▶ [What you need to do]: Can you retype only the lines from the one with "This screenshot has width=994, height=763." through the final line of the material, exactly as given?
== Segment start ==
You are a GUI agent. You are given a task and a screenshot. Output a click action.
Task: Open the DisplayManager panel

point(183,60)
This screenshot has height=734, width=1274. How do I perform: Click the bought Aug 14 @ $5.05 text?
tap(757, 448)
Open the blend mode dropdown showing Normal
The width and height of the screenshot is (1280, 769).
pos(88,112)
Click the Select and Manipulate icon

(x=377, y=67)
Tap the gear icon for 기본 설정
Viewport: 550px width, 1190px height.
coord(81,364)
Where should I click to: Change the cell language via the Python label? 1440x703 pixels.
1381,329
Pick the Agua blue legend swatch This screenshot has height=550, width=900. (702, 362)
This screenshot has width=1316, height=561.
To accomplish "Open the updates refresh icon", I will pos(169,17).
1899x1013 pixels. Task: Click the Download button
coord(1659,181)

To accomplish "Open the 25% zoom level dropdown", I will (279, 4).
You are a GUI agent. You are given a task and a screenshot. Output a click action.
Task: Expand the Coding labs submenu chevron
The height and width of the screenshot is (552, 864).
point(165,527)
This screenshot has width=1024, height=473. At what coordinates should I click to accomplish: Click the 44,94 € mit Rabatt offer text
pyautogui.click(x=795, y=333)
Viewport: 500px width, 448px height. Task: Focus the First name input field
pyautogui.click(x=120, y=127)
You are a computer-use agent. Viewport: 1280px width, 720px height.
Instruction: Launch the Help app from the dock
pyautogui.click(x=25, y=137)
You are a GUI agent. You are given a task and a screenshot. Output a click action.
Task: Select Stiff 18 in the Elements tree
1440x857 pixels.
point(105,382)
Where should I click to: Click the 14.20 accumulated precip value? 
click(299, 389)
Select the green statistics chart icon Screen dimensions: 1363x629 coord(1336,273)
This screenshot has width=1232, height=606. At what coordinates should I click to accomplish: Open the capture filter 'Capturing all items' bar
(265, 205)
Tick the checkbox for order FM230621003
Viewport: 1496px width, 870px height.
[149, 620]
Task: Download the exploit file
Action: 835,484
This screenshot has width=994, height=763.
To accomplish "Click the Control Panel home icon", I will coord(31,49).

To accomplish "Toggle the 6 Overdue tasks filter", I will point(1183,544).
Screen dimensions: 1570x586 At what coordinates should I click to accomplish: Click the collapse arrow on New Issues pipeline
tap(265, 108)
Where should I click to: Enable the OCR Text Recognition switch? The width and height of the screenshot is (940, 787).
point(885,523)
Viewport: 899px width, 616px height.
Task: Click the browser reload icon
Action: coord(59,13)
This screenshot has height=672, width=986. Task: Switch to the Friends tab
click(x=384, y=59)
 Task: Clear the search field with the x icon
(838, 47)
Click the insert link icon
== Segment end ==
▶ [Answer to this task]:
This screenshot has width=994, height=763.
To accomplish "Click the Control Panel home icon", I will coord(31,49).

To accomplish "Toggle the 6 Overdue tasks filter", I will point(1183,544).
Screen dimensions: 1570x586 At what coordinates should I click to accomplish: Click the collapse arrow on New Issues pipeline
tap(265, 108)
Where should I click to: Enable the OCR Text Recognition switch? The width and height of the screenshot is (940, 787).
point(885,523)
Viewport: 899px width, 616px height.
Task: Click the browser reload icon
Action: coord(59,13)
This screenshot has height=672, width=986. Task: Switch to the Friends tab
click(x=384, y=59)
 Task: Clear the search field with the x icon
(838, 47)
Click the insert link icon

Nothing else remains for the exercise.